The results of the study showed that cultural diversities were an obvious reason for immigrants’ attitudes regarding healthcare services in resettlement countries. Previous studies have also shown that in order to provide ethnically true healthcare to immigrant patients, nurses and other healthcare professionals must have basic knowledge and experience of culture-specific syndromes, as well as idioms of distress, beliefs and practice issues that may be present among the patient groups with cultural diversities that they meet in their daily work (18, 19). In terms of healthcare equality and attitudes toward healthcare, the gender perspective is also of interest (20). Apart from social and cultural dimensions, such as ethnicity, social class and age, gender related aspects occur at the same time in providing healthcare to immigrant patients (21).

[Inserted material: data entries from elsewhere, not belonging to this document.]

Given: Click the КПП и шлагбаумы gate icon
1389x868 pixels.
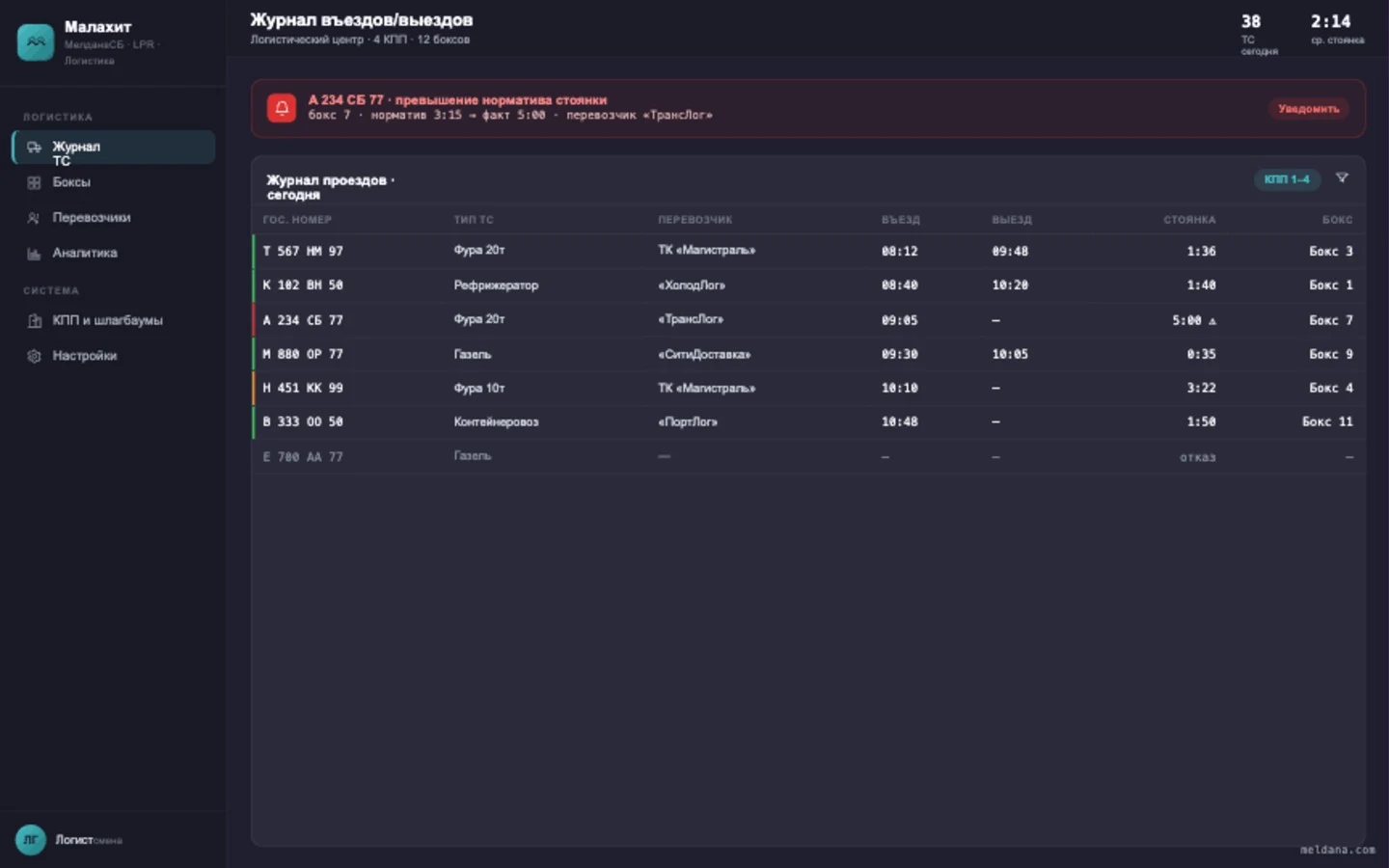Looking at the screenshot, I should (x=34, y=320).
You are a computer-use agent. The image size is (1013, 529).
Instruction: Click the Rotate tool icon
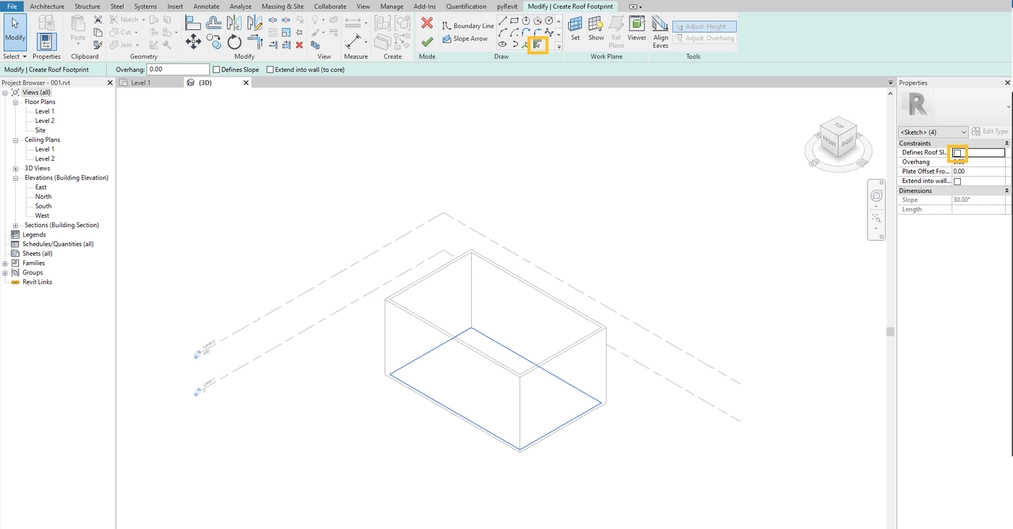coord(234,42)
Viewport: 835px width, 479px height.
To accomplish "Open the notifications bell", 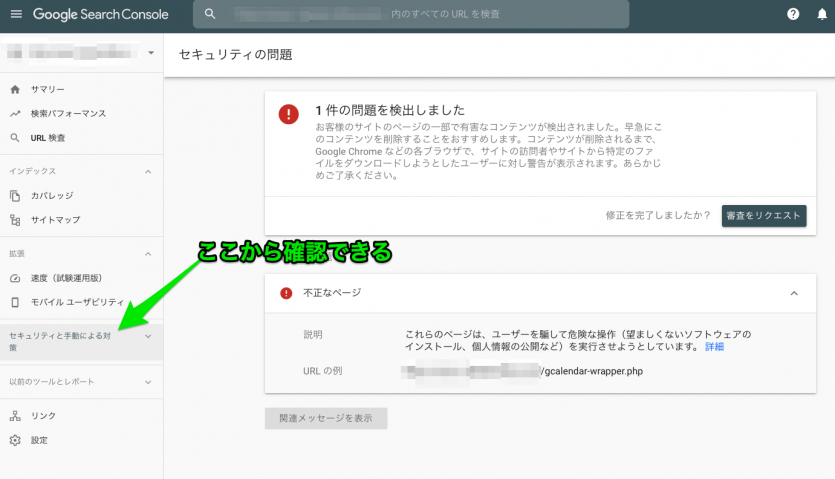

Our study revealed diversity between male and female participants in immigrants’ attitudes regarding seeking psychological healthcare. Openness and the ability to learn languages were mentioned as influential factors in this issue. Our results are in line with a pilot study in the USA that indicated that women are more likely than men to recognize the need for psychological help (22, 23).

Diversities in health care systems and attitudes towards medication were additional aspects that were discussed in the group discussions. This diversity, which could be considered as a combination of culture and differences in healthcare systems and practical routines between home countries and resettlement countries, influences healthcare services for immigrant patients. Adaption of the healthcare system to the multicultural society is needed, to provide healthcare to all our patients on the same level (13). In order to provide healthcare services to immigrants, health care professionals need a better and deeper understanding of immigrants’ needs, in view of the immigrants’ cultural background and simple healthcare routines (24). It is importance that the healthcare system is adjusted to the needs of all inhabitants, both the native population and immigrants (24). Immigrants’ view of medication was discussed in the group discussions. Regarding treatment of diseases, some of the participants expressed the wish for medication when they visited their general practitioner, particularly in the form of injections. Previous studies showed that culture related factors have a significant impact on medication (25).

Potential sources of bias

As the investigator belongs to the same ethnic group as the participants in this study, this may be considered a risk factor for impartiality in the planning, execution and analysis of the collected data, because of pre-understanding (26). Though some bias as a result of the investigator’s background and his pre-understanding of the research subject cannot be ruled out, the degree of openness, depth and confidence obtained throughout the interview process probably out-performed potential biases that could not be totally ruled out. Furthermore, bias in the research process was hopefully limited by the investigator’s consciousness of the limitations of qualitative methods, and knowledge about the impact of the ‘‘life-world paradigm’’ concerning pre-understanding. Moreover, the researcher tried to pay attention to the balance between closeness and distance in the discussions, as recommended for data collection in qualitative research methods (27).

5. CONCLUSION

The results of the study revealed a number of difficulties beyond linguistic problems regarding immigrants’ contact with healthcare services in Scandinavian countries. Problems were rooted both in diversities in healthcare services and cultural aspects. Immigrants’ views of healthcare systems and healthcare professionals’ approach in providing healthcare were some of the problems mentioned. Diversity in immigrants’ views of medication compared with their home countries was another issue highlighted by participants in this study.

Footnotes

• Author’s contribution: All authors contributed in all phases of preparing this article. Final proof reading was made by first author.

• Conflict of interest: none declared.